La Spada era rossa di sangue ed io continuavo la mia danza inafferrabile mentre il grosso dell’esercito si avvicinava velocemente, ignaro di cio’ che stava accadendo; avevo pensato che, sgominata o messa in fuga l’avanguardia, avrei potuto facilmente nascondermi nei numerosi anfratti ed allontanarmi poi con calma.

 

Le grida dei nemici colpiti sono un’eco lontana che non turba la mia concentrazione e sono presente con tutto me stesso in questa danza che conduco e vedo che molti nemici sono gia’ stati uccisi e che solo piu’ pochi combattono ancora. Ad un certo punto la mia spada si incontra con un’altra che, con una mossa rapida, faccio sfuggire dalla mano dell’avversario e prima di colpirlo a morte vedo che il suo sguardo atterrito e’ quello di un adolescente che piange di paura; la mia Spada viene da me trattenuta ed io sprofondo in quei giovani occhi increduli e stupiti.

 

Quell’attimo e’ stato fatale poiche’ l’amore del mio cuore ha avvolto tutti ed io sono stato abbattuto e proiettato subito fuori dal corpo fisico, ormai morto ed ho visto la scena dall’alto: i superstiti che soccorrevano i feriti, il sangue sparso dappertutto, la popolazione, al sicuro, al di la’ dell’ultimo tornante e la mia Spada, ancora strettamente impugnata dalle mie mani senza vita, risplendere, colpita da un timido raggio di sole, apparso tra una nuvola e l’altra.

Leggo l’ultima pagina e rivivo la sensazione di pienezza e di compimento in cui ho compreso che non sarei piu’ ritornato come guerriero, poiche’ avevo liberato me stesso, attraverso l’Amore.

 

Nel  distacco, vedo il ragazzo che avevo salvato che osserva la Spada attonito e, non visto, la prende in mano, osservandola con attenzione.
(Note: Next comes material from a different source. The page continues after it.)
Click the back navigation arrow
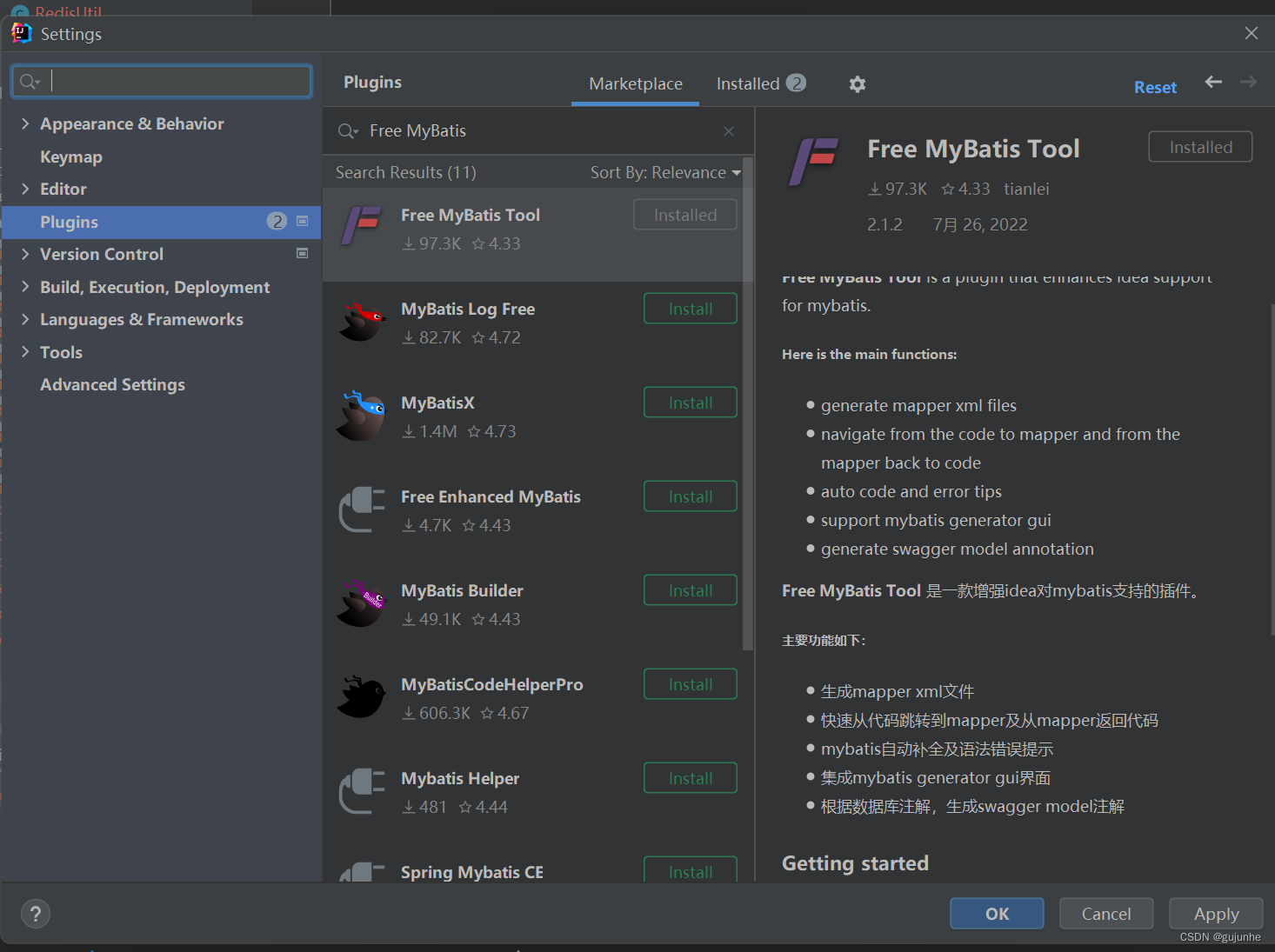The height and width of the screenshot is (952, 1275). pos(1213,82)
Dirigo le mie energie d’amore verso il giovane, sento che prova ammirazione e rispetto per quel guerriero sconosciuto che gli ha salvato la vita e vedo che piange, in silenzio, per non farsi sentire e si dirige verso un cespuglio di rose selvatiche che vedo solo adesso, e che coglie la piu’ bella.

I soldati hanno buttato il mio corpo nel fiume in piena ed il ragazzo, all’improvviso, seguendo la sua voce interiore, butta nei flutti spumeggianti la rosa e la Spada, liberandola definitivamente dal suo destino.

 

Attraverso le ultime righe, rivivo il momento piu’ bello di quell’esperienza quando tutte le mie incarnazioni precedenti appaiono di fronte a me, nella luce radiosa e mi sorridono, ognuna con una dolcezza ed un amore diversi e mentre intorno a me sento la fragranza della rose in fiore mi sono unito a loro, per percorrere insieme il raggio di luce verso l’Eternita’.

 

 

Osserva la figura che chiude il suo libro e ti rivolge un ultimo sorriso radioso mentre appare, al centro dell’Anello, lo stesso raggio di luce che l’aveva accompagnato, molto tempo prima, verso la Beatitudine e la Pace senza confini.